[Collected data]

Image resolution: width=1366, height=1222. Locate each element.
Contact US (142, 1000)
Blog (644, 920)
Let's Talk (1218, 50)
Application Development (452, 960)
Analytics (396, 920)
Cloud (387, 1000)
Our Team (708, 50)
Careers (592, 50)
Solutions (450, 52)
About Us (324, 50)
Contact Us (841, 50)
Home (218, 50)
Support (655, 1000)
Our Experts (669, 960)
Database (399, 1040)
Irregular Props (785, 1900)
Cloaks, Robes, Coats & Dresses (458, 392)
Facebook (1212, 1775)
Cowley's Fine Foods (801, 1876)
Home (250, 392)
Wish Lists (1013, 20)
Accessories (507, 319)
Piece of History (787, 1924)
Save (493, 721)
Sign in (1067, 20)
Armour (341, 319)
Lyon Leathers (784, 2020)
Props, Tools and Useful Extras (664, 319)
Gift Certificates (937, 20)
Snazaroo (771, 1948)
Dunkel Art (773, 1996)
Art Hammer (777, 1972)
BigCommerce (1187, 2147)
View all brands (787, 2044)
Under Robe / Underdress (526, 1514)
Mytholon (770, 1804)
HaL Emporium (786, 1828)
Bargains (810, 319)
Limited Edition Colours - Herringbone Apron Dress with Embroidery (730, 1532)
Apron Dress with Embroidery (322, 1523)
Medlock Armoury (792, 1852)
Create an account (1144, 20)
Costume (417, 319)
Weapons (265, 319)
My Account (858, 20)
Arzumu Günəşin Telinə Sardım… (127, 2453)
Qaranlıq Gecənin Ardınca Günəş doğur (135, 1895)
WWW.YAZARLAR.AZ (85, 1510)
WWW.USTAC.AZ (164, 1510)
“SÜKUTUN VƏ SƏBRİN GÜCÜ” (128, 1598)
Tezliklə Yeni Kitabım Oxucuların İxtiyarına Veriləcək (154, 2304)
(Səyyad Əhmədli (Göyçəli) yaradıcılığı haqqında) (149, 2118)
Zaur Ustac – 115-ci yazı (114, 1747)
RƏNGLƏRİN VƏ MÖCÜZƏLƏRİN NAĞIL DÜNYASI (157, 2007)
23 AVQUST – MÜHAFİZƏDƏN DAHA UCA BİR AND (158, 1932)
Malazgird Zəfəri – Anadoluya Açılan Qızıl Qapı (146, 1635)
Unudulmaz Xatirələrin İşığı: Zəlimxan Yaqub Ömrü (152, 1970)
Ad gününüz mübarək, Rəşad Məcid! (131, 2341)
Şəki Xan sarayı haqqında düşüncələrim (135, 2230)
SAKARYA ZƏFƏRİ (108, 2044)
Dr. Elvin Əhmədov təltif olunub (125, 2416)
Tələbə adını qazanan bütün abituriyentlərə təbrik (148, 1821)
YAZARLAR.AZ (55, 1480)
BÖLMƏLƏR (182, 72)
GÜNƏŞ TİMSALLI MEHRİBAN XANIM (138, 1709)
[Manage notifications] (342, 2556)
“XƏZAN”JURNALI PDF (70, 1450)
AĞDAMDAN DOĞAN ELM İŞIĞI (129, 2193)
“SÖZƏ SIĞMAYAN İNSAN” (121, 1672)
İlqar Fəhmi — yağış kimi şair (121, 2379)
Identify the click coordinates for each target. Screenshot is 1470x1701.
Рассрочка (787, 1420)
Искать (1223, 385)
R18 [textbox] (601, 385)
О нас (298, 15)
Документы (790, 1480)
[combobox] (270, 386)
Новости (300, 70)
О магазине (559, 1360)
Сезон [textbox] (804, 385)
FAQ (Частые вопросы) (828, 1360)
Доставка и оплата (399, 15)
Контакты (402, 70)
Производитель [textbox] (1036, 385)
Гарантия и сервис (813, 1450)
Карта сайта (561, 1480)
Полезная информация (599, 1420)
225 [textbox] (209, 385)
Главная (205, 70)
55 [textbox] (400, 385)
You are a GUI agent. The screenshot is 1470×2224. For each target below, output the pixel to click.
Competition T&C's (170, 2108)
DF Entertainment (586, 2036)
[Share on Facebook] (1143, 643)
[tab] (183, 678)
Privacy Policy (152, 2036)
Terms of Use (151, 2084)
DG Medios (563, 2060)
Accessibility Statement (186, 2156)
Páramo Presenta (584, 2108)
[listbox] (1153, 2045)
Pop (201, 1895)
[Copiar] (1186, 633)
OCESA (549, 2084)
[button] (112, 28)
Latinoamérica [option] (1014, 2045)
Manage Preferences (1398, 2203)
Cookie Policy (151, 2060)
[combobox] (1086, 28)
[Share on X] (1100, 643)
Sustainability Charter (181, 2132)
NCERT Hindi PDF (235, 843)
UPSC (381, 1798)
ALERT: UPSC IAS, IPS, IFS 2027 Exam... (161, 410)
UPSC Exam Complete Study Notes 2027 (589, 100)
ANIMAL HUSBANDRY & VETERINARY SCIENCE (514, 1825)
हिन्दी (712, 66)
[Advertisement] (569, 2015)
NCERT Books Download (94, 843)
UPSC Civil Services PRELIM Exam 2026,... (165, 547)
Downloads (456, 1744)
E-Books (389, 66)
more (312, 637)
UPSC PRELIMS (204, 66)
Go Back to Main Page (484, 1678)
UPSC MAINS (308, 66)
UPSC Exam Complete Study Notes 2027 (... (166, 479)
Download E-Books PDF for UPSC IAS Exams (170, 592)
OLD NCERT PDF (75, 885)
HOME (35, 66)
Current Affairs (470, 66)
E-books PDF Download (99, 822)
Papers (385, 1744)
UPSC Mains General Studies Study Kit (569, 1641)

» **TASK BRIEF**
Of the lines above, copy each one that contains the word "NCERT".

» **PROBLEM SOLUTION**
NCERT Hindi PDF (235, 843)
NCERT Books Download (94, 843)
OLD NCERT PDF (75, 885)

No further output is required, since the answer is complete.